Wednesday, June 25, 2014

Goan delicacies Stew for Beans

There is no ‘stalk’ in this narrative, though this is a dish one would stalk Maria Lena Sequeira’s house for. Neither is there a Jack – the giant slayer, but there was Kynan Sequeira. Ross Alvares and Jugal Shirodkar the myth slayers….but the beans hold true throughout this narrative, although they vary from place to place- this is all about feijado, the name comes from Portuguese(feijao means beans).

Summer holidays and the three boys were frolicking at home on their skateboard just before lunch. I was here to tell them a story….not about Jack the giant slayer (on the bean stalk the movie was showing at a theatre just then), but about a different kind of bean used in a stew. And Maria Lena who was first introduced to the preparation in Brazil had made it for lunch. What did the boys generally like to have for lunch? I wondered. Out of the mouth of babes, their tastes were international (unfortunately not from Portugal or Brazil). Chicken with Pasta says Ross, Lasagna states Keenan, Maggi noodles says the ever practical Jugal whose family  runs a food catering chain. I decided to come closer to home…what does Mummy make that you like? I ask. Fish curry Ross and Jugal say in unison. Sausages states Keenan. So have you heard about the Feijado I ask taking this cue. The boys shake their heads. 

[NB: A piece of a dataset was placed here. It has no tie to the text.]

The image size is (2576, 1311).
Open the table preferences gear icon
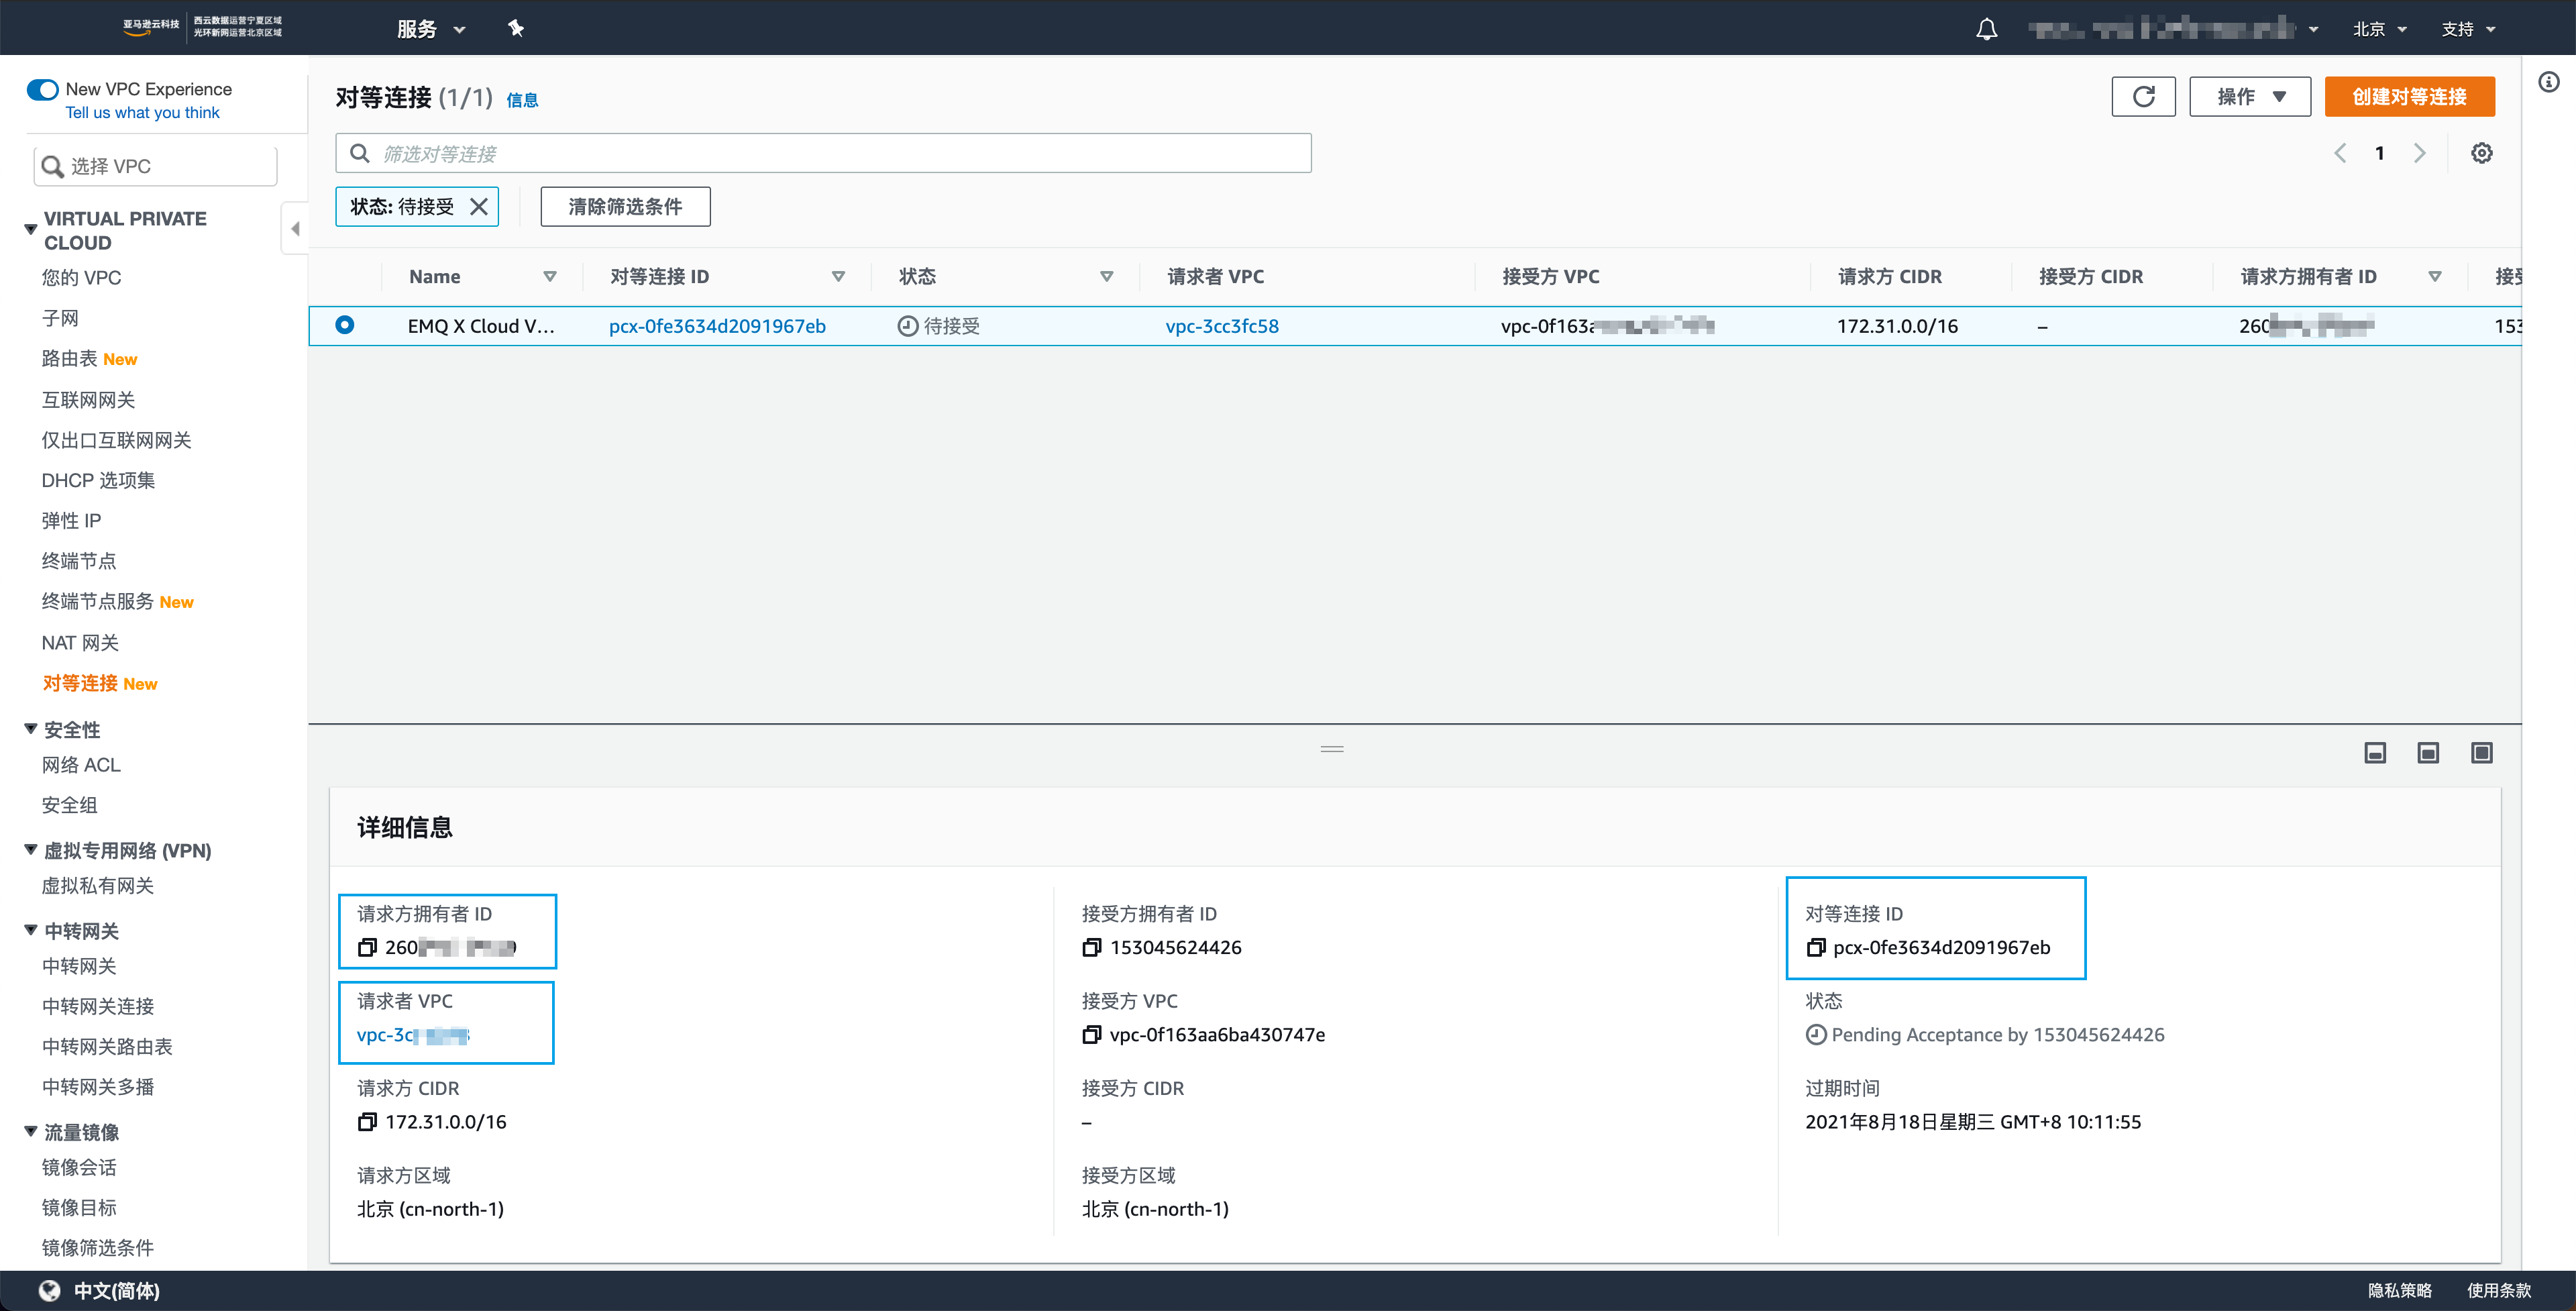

‘The feijado is served in Brazil and Portugal,’ I began, ‘and also in Goa.’ They look at me politely. Somehow this story is not as exciting as the Maggi noodles jingle. So we all moved to the dining room where Maria Lena’s Feijado stood simmering in the silver plated dish. ‘The typical Brazilian preparation caught my fancy when I visited my sister Lourdes Moniz in Brazil. I had it at the Holiday Inn there and I liked it. They follow the recipe of Emeril Lagasse.’ I look through the recipe; most of the ingredients are available except the black beans, carne seca (salted cured beef) and the hot Brazilian sauce. ‘I substitute Rajmah for the black beans,’ Maria Lena confesses, and in the past I would get salted pork which would be hanging up for sale in a small shop in Panjim. Today I substitute it with bacon; it gives the preparation a nice flavor.’

So what would be the verdict I wondered as I watched the boys spoon the preparation in their mouths? The story through the ages was that this beans preparation was the staple diet of the poor people of Brazil. When the Portuguese gentry finished with their meal, the left over pork trimmings off their plates was mixed with their black beans…a stew of beans called feijoado was created. So what do you all feel? The boys were asked. ‘I like the flavor of the sausage,’ says Ross, ‘it’s tasty,’ says Keenan. Looking at his friends (he does not eat pork) Jugal announces when asked if it will move in his restaurants, “I will tell my father.’

The Brazilians use black beans, they add some vegetables too, in Portugal (northwest mainly Minho and Douro Litoral) white beans are used, while in the north east (Tras os Montes) kidney beans with vegetables like carrots, cabbage and tomatoes are used. Was it difficult to prepare this dish? Maria Lena was asked. In the past it was cooked in a clay pot over a slow fire. She shakes her head. ‘Except for remembering to soak the rajmah overnight,’ she smiles. Tasting our feijado I agree with the boys- this is one preparation one will ‘stew’ for.